Single by Loudness

from the album Thunder in the East
- Language: English
- B-side: "No Way Out"
- Released: December 1, 1984 (Japan) November 1, 1985 (U.S.)
- Recorded: 1984
- Studio: Sound City Studios, Los Angeles, CA, U.S.
- Genre: Heavy metal; glam metal;
- Length: 4:04
- Label: Nippon Columbia (Japan) ATCO (U.S.)
- Composer: Akira Takasaki
- Lyricist: Minoru Niihara
- Producer: Max Norman

Loudness singles chronology
| "Road Racer" (1983) | "Crazy Night" (1984) | "Gotta Fight" (1985) |

= Crazy Night =

"Crazy Night" (クレイジーナイト, Kureijī Naito) (also known as "Crazy Nights") is the fourth single by Japanese heavy metal band Loudness, from their 1985 album Thunder in the East. Written by lead vocalist Minoru Niihara and guitarist Akira Takasaki and produced by Max Norman, the single was released by Nippon Columbia on December 1, 1984, in Japan and by Atco Records on November 1, 1985. The song was the band's big break in the American metal scene and has since become their signature song.

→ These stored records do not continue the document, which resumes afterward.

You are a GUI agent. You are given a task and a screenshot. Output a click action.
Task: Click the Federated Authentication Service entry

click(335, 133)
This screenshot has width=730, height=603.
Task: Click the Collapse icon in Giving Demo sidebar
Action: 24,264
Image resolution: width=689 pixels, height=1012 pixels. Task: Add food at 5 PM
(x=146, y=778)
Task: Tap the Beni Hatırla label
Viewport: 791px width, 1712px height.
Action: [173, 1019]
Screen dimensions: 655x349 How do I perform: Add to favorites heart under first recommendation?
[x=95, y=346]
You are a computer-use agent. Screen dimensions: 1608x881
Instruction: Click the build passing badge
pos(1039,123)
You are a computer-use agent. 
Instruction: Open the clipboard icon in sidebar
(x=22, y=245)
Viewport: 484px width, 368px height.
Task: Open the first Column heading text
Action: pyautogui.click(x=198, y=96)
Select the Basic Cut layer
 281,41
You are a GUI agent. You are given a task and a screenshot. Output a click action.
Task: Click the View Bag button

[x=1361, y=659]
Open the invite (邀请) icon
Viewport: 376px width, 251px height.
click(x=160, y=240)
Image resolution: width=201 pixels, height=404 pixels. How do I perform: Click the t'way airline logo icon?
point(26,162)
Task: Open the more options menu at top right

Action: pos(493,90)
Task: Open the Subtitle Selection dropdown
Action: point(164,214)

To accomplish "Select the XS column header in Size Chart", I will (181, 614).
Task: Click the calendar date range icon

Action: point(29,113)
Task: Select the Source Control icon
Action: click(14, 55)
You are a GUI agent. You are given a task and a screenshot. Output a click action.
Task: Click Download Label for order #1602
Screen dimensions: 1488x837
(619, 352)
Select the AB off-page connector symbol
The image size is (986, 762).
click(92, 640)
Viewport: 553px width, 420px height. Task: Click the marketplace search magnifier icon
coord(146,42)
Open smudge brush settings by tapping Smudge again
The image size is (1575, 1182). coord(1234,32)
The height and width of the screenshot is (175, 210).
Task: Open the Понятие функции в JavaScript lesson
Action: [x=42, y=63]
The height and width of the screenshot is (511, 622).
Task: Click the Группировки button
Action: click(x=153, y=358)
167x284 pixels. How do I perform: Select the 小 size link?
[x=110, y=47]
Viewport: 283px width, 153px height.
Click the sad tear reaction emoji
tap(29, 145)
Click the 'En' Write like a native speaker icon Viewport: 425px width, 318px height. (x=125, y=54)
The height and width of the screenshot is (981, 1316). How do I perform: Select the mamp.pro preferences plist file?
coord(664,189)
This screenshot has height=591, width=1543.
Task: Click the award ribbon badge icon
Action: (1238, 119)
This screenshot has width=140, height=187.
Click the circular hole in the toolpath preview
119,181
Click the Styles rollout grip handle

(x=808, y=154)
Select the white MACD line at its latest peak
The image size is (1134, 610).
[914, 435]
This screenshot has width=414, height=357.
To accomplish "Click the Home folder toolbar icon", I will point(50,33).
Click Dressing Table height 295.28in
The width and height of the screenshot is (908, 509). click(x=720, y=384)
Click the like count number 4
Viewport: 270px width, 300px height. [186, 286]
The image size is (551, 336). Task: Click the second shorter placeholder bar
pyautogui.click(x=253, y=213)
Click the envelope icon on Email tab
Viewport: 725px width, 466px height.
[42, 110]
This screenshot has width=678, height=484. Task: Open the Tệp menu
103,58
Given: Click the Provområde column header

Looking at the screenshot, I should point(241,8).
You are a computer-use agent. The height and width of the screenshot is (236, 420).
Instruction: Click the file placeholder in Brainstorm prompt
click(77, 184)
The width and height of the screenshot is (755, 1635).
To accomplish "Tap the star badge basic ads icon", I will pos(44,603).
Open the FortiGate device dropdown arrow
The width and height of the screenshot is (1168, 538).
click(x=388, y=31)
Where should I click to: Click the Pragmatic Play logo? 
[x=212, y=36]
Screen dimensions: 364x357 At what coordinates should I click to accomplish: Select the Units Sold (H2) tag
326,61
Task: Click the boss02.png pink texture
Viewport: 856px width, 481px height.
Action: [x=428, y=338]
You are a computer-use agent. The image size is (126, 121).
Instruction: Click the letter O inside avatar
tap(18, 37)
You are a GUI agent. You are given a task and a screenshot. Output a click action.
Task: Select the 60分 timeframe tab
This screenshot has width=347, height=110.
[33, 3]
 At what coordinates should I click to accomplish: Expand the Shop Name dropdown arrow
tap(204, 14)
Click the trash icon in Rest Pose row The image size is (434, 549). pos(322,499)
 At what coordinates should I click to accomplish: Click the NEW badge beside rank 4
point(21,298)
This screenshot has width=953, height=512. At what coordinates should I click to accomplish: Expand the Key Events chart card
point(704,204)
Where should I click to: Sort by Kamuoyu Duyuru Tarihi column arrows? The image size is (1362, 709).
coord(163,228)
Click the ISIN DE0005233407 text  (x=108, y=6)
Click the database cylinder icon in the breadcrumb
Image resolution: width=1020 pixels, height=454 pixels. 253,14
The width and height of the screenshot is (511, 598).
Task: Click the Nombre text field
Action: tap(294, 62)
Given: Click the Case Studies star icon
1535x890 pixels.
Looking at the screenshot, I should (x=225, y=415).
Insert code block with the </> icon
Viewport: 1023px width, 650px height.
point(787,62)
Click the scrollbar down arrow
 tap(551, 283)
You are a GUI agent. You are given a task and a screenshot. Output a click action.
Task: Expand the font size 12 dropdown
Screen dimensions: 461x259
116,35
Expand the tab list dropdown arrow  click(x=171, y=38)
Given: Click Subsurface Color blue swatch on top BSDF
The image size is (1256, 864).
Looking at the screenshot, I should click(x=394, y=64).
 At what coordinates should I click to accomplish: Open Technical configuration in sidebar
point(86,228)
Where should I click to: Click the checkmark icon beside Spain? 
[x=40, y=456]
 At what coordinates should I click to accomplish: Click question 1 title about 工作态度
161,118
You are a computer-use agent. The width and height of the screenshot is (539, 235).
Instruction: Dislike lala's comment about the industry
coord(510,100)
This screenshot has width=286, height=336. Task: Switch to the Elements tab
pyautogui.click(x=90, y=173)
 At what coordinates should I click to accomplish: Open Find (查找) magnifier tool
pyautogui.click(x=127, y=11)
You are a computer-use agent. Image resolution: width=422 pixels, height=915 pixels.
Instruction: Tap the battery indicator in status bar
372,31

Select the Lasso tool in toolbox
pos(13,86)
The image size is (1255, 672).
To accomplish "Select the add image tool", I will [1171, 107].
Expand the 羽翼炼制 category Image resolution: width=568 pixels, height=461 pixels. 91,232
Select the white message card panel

The chant of "M-Z-A!" featured in the song came about when Norman asked Niihara to come up with something to sing over the main riff between the chorus and next verse. "M-Z-A!" means nothing, and it was intended to be replaced with another line in post-production. When Niihara couldn't come up with anything to replace it, the "M-Z-A!" chant survived.

Loudness has re-recorded the song in their self-cover albums RockShocks (2004) and Samsara Flight (2016).

== Track listing ==

| No. | Title | Length |
|---|---|---|
| 1. | "Crazy Night" | 4:04 |
| 2. | "No Way Out" | 4:01 |

== Personnel ==
- Minoru Niihara – vocals
- Akira Takasaki – guitars
- Masayoshi Yamashita – bass
- Munetaka Higuchi – drums

== Cover versions ==
- Therion covered the song on their 1999 album Crowning of Atlantis.
- HammerFall covered the song as a bonus track on the Japan release of their 2002 album Crimson Thunder.
- Children of Bodom covered the song as a Japanese edition bonus track on their 2013 album Halo of Blood.